Task statement
Each line of the material is to be written out exactly.

Records provided
################

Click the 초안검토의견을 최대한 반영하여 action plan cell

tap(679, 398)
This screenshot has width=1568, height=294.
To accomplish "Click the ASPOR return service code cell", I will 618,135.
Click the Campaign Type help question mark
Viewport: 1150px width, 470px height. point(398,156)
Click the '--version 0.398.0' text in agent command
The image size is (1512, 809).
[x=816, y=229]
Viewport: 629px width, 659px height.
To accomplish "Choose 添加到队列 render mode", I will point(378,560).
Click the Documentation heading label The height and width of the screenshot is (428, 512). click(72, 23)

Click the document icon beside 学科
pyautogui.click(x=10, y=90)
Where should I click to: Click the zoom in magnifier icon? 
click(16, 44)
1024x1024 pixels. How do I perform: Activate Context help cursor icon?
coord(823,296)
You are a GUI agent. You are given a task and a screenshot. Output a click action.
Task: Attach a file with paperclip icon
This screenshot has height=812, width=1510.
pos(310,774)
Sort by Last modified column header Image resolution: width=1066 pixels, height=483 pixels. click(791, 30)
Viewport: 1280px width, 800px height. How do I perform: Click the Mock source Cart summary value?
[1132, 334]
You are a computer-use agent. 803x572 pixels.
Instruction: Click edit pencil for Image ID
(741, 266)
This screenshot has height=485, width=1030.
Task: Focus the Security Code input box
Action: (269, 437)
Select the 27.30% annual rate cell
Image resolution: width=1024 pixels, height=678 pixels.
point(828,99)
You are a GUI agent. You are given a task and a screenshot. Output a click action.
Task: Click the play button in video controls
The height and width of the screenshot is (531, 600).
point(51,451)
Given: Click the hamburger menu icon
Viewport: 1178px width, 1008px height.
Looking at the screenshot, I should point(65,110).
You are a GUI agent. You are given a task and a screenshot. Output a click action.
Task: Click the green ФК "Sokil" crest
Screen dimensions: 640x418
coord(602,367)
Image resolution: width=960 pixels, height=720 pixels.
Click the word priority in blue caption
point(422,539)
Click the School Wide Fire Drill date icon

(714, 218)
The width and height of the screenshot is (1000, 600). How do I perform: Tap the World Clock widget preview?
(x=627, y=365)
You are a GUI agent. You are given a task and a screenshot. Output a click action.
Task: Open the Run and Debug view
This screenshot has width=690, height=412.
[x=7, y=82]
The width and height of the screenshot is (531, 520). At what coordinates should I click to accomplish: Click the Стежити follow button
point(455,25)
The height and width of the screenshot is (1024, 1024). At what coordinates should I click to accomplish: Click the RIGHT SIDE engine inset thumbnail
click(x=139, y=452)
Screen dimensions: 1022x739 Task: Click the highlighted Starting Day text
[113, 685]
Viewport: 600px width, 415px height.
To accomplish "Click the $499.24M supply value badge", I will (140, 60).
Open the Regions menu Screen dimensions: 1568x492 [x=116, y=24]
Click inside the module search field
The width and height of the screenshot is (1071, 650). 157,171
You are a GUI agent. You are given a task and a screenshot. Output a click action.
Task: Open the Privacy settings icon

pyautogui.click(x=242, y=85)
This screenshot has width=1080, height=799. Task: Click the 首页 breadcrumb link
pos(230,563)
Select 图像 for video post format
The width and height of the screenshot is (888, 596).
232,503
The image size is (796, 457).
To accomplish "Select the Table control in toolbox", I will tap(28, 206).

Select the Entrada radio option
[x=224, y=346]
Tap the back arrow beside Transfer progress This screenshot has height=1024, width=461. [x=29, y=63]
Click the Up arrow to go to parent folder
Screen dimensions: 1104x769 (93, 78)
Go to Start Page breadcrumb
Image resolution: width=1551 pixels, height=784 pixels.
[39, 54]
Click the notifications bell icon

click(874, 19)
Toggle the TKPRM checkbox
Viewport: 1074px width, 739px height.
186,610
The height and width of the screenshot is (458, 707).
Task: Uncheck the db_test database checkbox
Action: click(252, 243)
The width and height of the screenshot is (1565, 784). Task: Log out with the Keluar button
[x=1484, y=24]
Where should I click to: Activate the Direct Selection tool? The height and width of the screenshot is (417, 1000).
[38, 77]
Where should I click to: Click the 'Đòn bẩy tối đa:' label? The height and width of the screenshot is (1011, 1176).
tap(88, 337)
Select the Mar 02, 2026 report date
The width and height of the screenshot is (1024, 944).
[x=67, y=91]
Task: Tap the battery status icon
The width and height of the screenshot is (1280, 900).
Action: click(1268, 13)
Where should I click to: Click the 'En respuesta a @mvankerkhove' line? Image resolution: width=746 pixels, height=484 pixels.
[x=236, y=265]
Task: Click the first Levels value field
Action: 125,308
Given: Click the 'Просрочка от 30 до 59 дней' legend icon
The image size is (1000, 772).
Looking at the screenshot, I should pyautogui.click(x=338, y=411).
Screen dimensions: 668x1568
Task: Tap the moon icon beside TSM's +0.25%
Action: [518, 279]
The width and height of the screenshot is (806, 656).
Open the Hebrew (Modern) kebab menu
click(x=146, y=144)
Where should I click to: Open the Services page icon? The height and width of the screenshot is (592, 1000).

################

Answer for the task
Click the 초안검토의견을 최대한 반영하여 action plan cell

tap(679, 398)
This screenshot has width=1568, height=294.
To accomplish "Click the ASPOR return service code cell", I will 618,135.
Click the Campaign Type help question mark
Viewport: 1150px width, 470px height. point(398,156)
Click the '--version 0.398.0' text in agent command
The image size is (1512, 809).
[x=816, y=229]
Viewport: 629px width, 659px height.
To accomplish "Choose 添加到队列 render mode", I will point(378,560).
Click the Documentation heading label The height and width of the screenshot is (428, 512). click(72, 23)

Click the document icon beside 学科
pyautogui.click(x=10, y=90)
Where should I click to: Click the zoom in magnifier icon? 
click(16, 44)
1024x1024 pixels. How do I perform: Activate Context help cursor icon?
coord(823,296)
You are a GUI agent. You are given a task and a screenshot. Output a click action.
Task: Attach a file with paperclip icon
This screenshot has height=812, width=1510.
pos(310,774)
Sort by Last modified column header Image resolution: width=1066 pixels, height=483 pixels. click(791, 30)
Viewport: 1280px width, 800px height. How do I perform: Click the Mock source Cart summary value?
[1132, 334]
You are a computer-use agent. 803x572 pixels.
Instruction: Click edit pencil for Image ID
(741, 266)
This screenshot has height=485, width=1030.
Task: Focus the Security Code input box
Action: (269, 437)
Select the 27.30% annual rate cell
Image resolution: width=1024 pixels, height=678 pixels.
point(828,99)
You are a GUI agent. You are given a task and a screenshot. Output a click action.
Task: Click the play button in video controls
The height and width of the screenshot is (531, 600).
point(51,451)
Given: Click the hamburger menu icon
Viewport: 1178px width, 1008px height.
Looking at the screenshot, I should point(65,110).
You are a GUI agent. You are given a task and a screenshot. Output a click action.
Task: Click the green ФК "Sokil" crest
Screen dimensions: 640x418
coord(602,367)
Image resolution: width=960 pixels, height=720 pixels.
Click the word priority in blue caption
point(422,539)
Click the School Wide Fire Drill date icon

(714, 218)
The width and height of the screenshot is (1000, 600). How do I perform: Tap the World Clock widget preview?
(x=627, y=365)
You are a GUI agent. You are given a task and a screenshot. Output a click action.
Task: Open the Run and Debug view
This screenshot has width=690, height=412.
[x=7, y=82]
The width and height of the screenshot is (531, 520). At what coordinates should I click to accomplish: Click the Стежити follow button
point(455,25)
The height and width of the screenshot is (1024, 1024). At what coordinates should I click to accomplish: Click the RIGHT SIDE engine inset thumbnail
click(x=139, y=452)
Screen dimensions: 1022x739 Task: Click the highlighted Starting Day text
[113, 685]
Viewport: 600px width, 415px height.
To accomplish "Click the $499.24M supply value badge", I will (140, 60).
Open the Regions menu Screen dimensions: 1568x492 [x=116, y=24]
Click inside the module search field
The width and height of the screenshot is (1071, 650). 157,171
You are a GUI agent. You are given a task and a screenshot. Output a click action.
Task: Open the Privacy settings icon

pyautogui.click(x=242, y=85)
This screenshot has width=1080, height=799. Task: Click the 首页 breadcrumb link
pos(230,563)
Select 图像 for video post format
The width and height of the screenshot is (888, 596).
232,503
The image size is (796, 457).
To accomplish "Select the Table control in toolbox", I will tap(28, 206).

Select the Entrada radio option
[x=224, y=346]
Tap the back arrow beside Transfer progress This screenshot has height=1024, width=461. [x=29, y=63]
Click the Up arrow to go to parent folder
Screen dimensions: 1104x769 (93, 78)
Go to Start Page breadcrumb
Image resolution: width=1551 pixels, height=784 pixels.
[39, 54]
Click the notifications bell icon

click(874, 19)
Toggle the TKPRM checkbox
Viewport: 1074px width, 739px height.
186,610
The height and width of the screenshot is (458, 707).
Task: Uncheck the db_test database checkbox
Action: click(252, 243)
The width and height of the screenshot is (1565, 784). Task: Log out with the Keluar button
[x=1484, y=24]
Where should I click to: Activate the Direct Selection tool? The height and width of the screenshot is (417, 1000).
[38, 77]
Where should I click to: Click the 'Đòn bẩy tối đa:' label? The height and width of the screenshot is (1011, 1176).
tap(88, 337)
Select the Mar 02, 2026 report date
The width and height of the screenshot is (1024, 944).
[x=67, y=91]
Task: Tap the battery status icon
The width and height of the screenshot is (1280, 900).
Action: click(1268, 13)
Where should I click to: Click the 'En respuesta a @mvankerkhove' line? Image resolution: width=746 pixels, height=484 pixels.
[x=236, y=265]
Task: Click the first Levels value field
Action: 125,308
Given: Click the 'Просрочка от 30 до 59 дней' legend icon
The image size is (1000, 772).
Looking at the screenshot, I should pyautogui.click(x=338, y=411).
Screen dimensions: 668x1568
Task: Tap the moon icon beside TSM's +0.25%
Action: [518, 279]
The width and height of the screenshot is (806, 656).
Open the Hebrew (Modern) kebab menu
click(x=146, y=144)
Where should I click to: Open the Services page icon? The height and width of the screenshot is (592, 1000).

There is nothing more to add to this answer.